Estate Taxes Still Impact States

Eduardo Porter reported in today’s New York Times that, “Arkansas reaped a windfall when a Walmart founder, James L. Walton, known as Bud, died in 1995 with a fortune estimated by Forbes at $1.65 billion in today’s money. The next year, state estate tax receipts jumped 425 percent, to about $183 million in current dollars.

“In an age when bigger fortunes are being made, the states’ prize is getting richer. Research by Enrico Moretti of the University of California, Berkeley, and Daniel J. Wilson of the Federal Reserve Bank of San Francisco estimates that if Jeff Bezos of Amazon died today at his home in the Seattle suburbs, the state tax bill on his estate, estimated by Forbes at more than $100 billion, would add up to almost $12 billion. Washington State’s entire budget for two years is $52 billion.
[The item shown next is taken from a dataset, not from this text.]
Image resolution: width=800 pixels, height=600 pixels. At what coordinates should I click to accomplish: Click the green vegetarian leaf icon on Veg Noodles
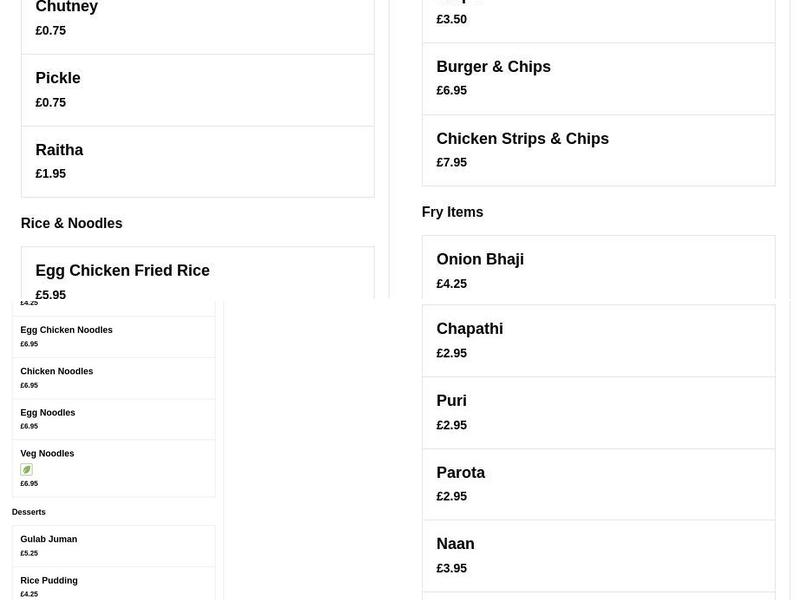tap(25, 469)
There’s a hitch to state estate taxes: The rich can move to avoid their reach. That makes counting on the revenues a bit of a crapshoot. If an aging Mr. Bezos moved before he died, establishing his residence in California, his fortune would produce no estate tax revenue.”
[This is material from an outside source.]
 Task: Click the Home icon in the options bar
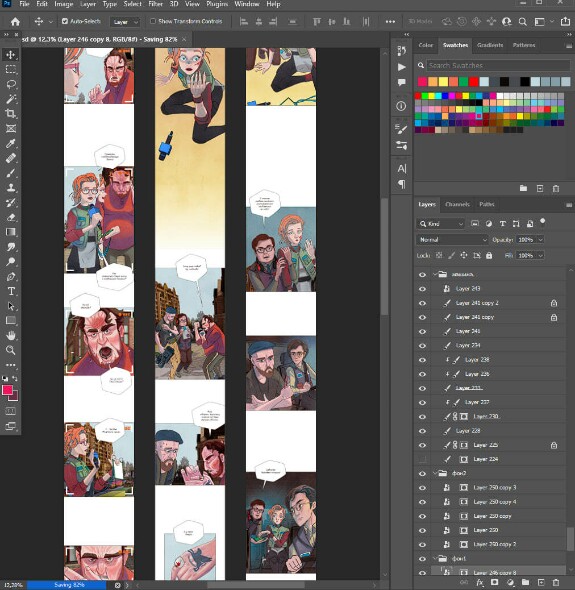[15, 22]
“Estate Taxes Are Easy to Flee, but They Still Help States,” by Eduardo Porter. The New York Times (October 21, 2019).

The article noted that, “And yet the payoff from estate taxes can be so big that it’s worthwhile for states to impose them anyway.”

Mr. Porter explained that, “The older the wealthy get, the less likely they are to continue to live in states that charge estate taxes. Mr. Moretti and Mr. Wilson estimate that from 2001 to 2017, a 40-year-old billionaire on the Forbes list had a 22 percent chance of living in a state with an estate tax. By age 70, the odds were only 14 percent. By age 90, they had fallen to only 9 percent.

“But over the long run, Mr. Moretti and Mr. Wilson conclude, the state estate tax can be a useful tool. From 1982 to 2017, the death of the average Forbes billionaire generated $165 million in revenue in states with estate taxes. Lots of billionaires moved to avoid them. But estate taxes raised more money for states that had them than they lost in income-tax revenue when billionaires left.”

The New York Times article added that, “Currently, federal estate and gift taxes apply beyond a threshold of $11.4 million per person. They are levied at a top rate of 40 percent and raised $23 billion in 2018.

“Unlike the issues with state taxes, the rich can’t move out of the country to avoid federal estate taxes because United States citizens are liable for the tax no matter where they live.”